What is needed:
Can you copy every one of the entries below word for word, keeping each line unchanged and in the same order?

Material shown:
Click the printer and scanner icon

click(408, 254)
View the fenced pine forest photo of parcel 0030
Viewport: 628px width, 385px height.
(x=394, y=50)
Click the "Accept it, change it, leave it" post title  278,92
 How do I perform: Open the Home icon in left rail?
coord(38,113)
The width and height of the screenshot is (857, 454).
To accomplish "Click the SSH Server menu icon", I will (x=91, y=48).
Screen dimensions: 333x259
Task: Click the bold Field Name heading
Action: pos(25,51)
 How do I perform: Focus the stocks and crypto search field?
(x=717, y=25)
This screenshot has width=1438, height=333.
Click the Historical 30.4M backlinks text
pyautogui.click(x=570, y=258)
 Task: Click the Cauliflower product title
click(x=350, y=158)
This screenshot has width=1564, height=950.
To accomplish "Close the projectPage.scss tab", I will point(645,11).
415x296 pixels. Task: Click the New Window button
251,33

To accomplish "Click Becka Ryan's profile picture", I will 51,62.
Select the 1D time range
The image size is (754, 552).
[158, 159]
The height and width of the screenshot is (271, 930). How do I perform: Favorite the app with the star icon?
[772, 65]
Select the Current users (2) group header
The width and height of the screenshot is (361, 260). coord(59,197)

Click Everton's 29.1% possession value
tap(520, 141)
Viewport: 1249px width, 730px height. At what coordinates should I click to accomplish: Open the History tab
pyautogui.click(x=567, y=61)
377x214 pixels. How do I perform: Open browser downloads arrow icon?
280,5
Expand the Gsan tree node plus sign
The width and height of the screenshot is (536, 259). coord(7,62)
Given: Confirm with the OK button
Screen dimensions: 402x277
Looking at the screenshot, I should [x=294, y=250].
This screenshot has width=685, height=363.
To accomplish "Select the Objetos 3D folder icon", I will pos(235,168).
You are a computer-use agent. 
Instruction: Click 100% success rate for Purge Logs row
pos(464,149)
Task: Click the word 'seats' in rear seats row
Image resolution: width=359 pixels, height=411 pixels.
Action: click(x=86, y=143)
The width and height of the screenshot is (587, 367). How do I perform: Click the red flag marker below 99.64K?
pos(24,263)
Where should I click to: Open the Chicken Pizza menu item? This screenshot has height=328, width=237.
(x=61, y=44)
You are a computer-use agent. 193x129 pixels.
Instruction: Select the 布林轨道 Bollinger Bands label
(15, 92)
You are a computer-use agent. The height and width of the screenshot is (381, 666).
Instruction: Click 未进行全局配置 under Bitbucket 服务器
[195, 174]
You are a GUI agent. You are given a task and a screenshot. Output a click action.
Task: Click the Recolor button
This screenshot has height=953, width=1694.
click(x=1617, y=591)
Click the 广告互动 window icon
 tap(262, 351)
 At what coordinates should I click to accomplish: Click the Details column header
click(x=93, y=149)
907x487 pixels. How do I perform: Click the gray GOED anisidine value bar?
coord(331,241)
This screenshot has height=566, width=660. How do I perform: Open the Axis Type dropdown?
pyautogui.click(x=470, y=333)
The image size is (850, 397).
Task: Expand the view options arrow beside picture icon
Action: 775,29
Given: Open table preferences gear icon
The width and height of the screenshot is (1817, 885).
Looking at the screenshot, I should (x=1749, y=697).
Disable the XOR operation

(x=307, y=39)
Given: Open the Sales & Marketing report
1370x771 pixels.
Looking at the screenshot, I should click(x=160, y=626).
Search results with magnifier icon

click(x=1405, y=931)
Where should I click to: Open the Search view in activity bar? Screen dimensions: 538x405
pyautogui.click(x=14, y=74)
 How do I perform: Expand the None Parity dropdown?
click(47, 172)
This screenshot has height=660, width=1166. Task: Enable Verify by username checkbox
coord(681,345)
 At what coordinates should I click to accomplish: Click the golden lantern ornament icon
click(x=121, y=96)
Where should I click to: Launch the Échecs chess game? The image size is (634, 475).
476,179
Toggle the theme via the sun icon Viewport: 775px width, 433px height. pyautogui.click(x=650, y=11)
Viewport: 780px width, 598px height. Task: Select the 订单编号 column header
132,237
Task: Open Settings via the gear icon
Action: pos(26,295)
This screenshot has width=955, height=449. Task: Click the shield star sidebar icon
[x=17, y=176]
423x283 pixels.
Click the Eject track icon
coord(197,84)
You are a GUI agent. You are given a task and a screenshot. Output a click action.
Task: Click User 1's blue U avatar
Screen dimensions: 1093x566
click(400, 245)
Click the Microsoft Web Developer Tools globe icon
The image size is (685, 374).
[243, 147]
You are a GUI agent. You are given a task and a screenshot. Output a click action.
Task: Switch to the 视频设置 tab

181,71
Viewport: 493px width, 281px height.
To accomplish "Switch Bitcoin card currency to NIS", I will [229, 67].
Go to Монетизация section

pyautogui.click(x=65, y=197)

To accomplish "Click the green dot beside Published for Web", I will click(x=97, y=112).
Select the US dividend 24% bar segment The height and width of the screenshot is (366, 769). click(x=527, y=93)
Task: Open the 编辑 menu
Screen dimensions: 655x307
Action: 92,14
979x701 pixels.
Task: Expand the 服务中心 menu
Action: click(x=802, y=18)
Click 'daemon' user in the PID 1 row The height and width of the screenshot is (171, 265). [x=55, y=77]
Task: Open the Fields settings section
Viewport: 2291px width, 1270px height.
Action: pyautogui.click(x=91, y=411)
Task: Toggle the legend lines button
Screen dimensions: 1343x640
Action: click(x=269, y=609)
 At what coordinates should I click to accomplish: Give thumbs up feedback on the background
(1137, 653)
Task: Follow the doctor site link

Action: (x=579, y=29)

Completed exercise:
Click the printer and scanner icon

click(408, 254)
View the fenced pine forest photo of parcel 0030
Viewport: 628px width, 385px height.
(x=394, y=50)
Click the "Accept it, change it, leave it" post title  278,92
 How do I perform: Open the Home icon in left rail?
coord(38,113)
The width and height of the screenshot is (857, 454).
To accomplish "Click the SSH Server menu icon", I will (x=91, y=48).
Screen dimensions: 333x259
Task: Click the bold Field Name heading
Action: pos(25,51)
 How do I perform: Focus the stocks and crypto search field?
(x=717, y=25)
This screenshot has width=1438, height=333.
Click the Historical 30.4M backlinks text
pyautogui.click(x=570, y=258)
 Task: Click the Cauliflower product title
click(x=350, y=158)
This screenshot has width=1564, height=950.
To accomplish "Close the projectPage.scss tab", I will point(645,11).
415x296 pixels. Task: Click the New Window button
251,33

To accomplish "Click Becka Ryan's profile picture", I will 51,62.
Select the 1D time range
The image size is (754, 552).
[158, 159]
The height and width of the screenshot is (271, 930). How do I perform: Favorite the app with the star icon?
[772, 65]
Select the Current users (2) group header
The width and height of the screenshot is (361, 260). coord(59,197)

Click Everton's 29.1% possession value
tap(520, 141)
Viewport: 1249px width, 730px height. At what coordinates should I click to accomplish: Open the History tab
pyautogui.click(x=567, y=61)
377x214 pixels. How do I perform: Open browser downloads arrow icon?
280,5
Expand the Gsan tree node plus sign
The width and height of the screenshot is (536, 259). coord(7,62)
Given: Confirm with the OK button
Screen dimensions: 402x277
Looking at the screenshot, I should [x=294, y=250].
This screenshot has width=685, height=363.
To accomplish "Select the Objetos 3D folder icon", I will pos(235,168).
You are a computer-use agent. 
Instruction: Click 100% success rate for Purge Logs row
pos(464,149)
Task: Click the word 'seats' in rear seats row
Image resolution: width=359 pixels, height=411 pixels.
Action: click(x=86, y=143)
The width and height of the screenshot is (587, 367). How do I perform: Click the red flag marker below 99.64K?
pos(24,263)
Where should I click to: Open the Chicken Pizza menu item? This screenshot has height=328, width=237.
(x=61, y=44)
You are a computer-use agent. 193x129 pixels.
Instruction: Select the 布林轨道 Bollinger Bands label
(15, 92)
You are a computer-use agent. The height and width of the screenshot is (381, 666).
Instruction: Click 未进行全局配置 under Bitbucket 服务器
[195, 174]
You are a GUI agent. You are given a task and a screenshot. Output a click action.
Task: Click the Recolor button
This screenshot has height=953, width=1694.
click(x=1617, y=591)
Click the 广告互动 window icon
 tap(262, 351)
 At what coordinates should I click to accomplish: Click the Details column header
click(x=93, y=149)
907x487 pixels. How do I perform: Click the gray GOED anisidine value bar?
coord(331,241)
This screenshot has height=566, width=660. How do I perform: Open the Axis Type dropdown?
pyautogui.click(x=470, y=333)
The image size is (850, 397).
Task: Expand the view options arrow beside picture icon
Action: 775,29
Given: Open table preferences gear icon
The width and height of the screenshot is (1817, 885).
Looking at the screenshot, I should (x=1749, y=697).
Disable the XOR operation

(x=307, y=39)
Given: Open the Sales & Marketing report
1370x771 pixels.
Looking at the screenshot, I should click(x=160, y=626).
Search results with magnifier icon

click(x=1405, y=931)
Where should I click to: Open the Search view in activity bar? Screen dimensions: 538x405
pyautogui.click(x=14, y=74)
 How do I perform: Expand the None Parity dropdown?
click(47, 172)
This screenshot has height=660, width=1166. Task: Enable Verify by username checkbox
coord(681,345)
 At what coordinates should I click to accomplish: Click the golden lantern ornament icon
click(x=121, y=96)
Where should I click to: Launch the Échecs chess game? The image size is (634, 475).
476,179
Toggle the theme via the sun icon Viewport: 775px width, 433px height. pyautogui.click(x=650, y=11)
Viewport: 780px width, 598px height. Task: Select the 订单编号 column header
132,237
Task: Open Settings via the gear icon
Action: pos(26,295)
This screenshot has width=955, height=449. Task: Click the shield star sidebar icon
[x=17, y=176]
423x283 pixels.
Click the Eject track icon
coord(197,84)
You are a GUI agent. You are given a task and a screenshot. Output a click action.
Task: Click User 1's blue U avatar
Screen dimensions: 1093x566
click(400, 245)
Click the Microsoft Web Developer Tools globe icon
The image size is (685, 374).
[243, 147]
You are a GUI agent. You are given a task and a screenshot. Output a click action.
Task: Switch to the 视频设置 tab

181,71
Viewport: 493px width, 281px height.
To accomplish "Switch Bitcoin card currency to NIS", I will [229, 67].
Go to Монетизация section

pyautogui.click(x=65, y=197)

To accomplish "Click the green dot beside Published for Web", I will click(x=97, y=112).
Select the US dividend 24% bar segment The height and width of the screenshot is (366, 769). click(x=527, y=93)
Task: Open the 编辑 menu
Screen dimensions: 655x307
Action: 92,14
979x701 pixels.
Task: Expand the 服务中心 menu
Action: click(x=802, y=18)
Click 'daemon' user in the PID 1 row The height and width of the screenshot is (171, 265). [x=55, y=77]
Task: Open the Fields settings section
Viewport: 2291px width, 1270px height.
Action: pyautogui.click(x=91, y=411)
Task: Toggle the legend lines button
Screen dimensions: 1343x640
Action: click(x=269, y=609)
 At what coordinates should I click to accomplish: Give thumbs up feedback on the background
(1137, 653)
Task: Follow the doctor site link

Action: (x=579, y=29)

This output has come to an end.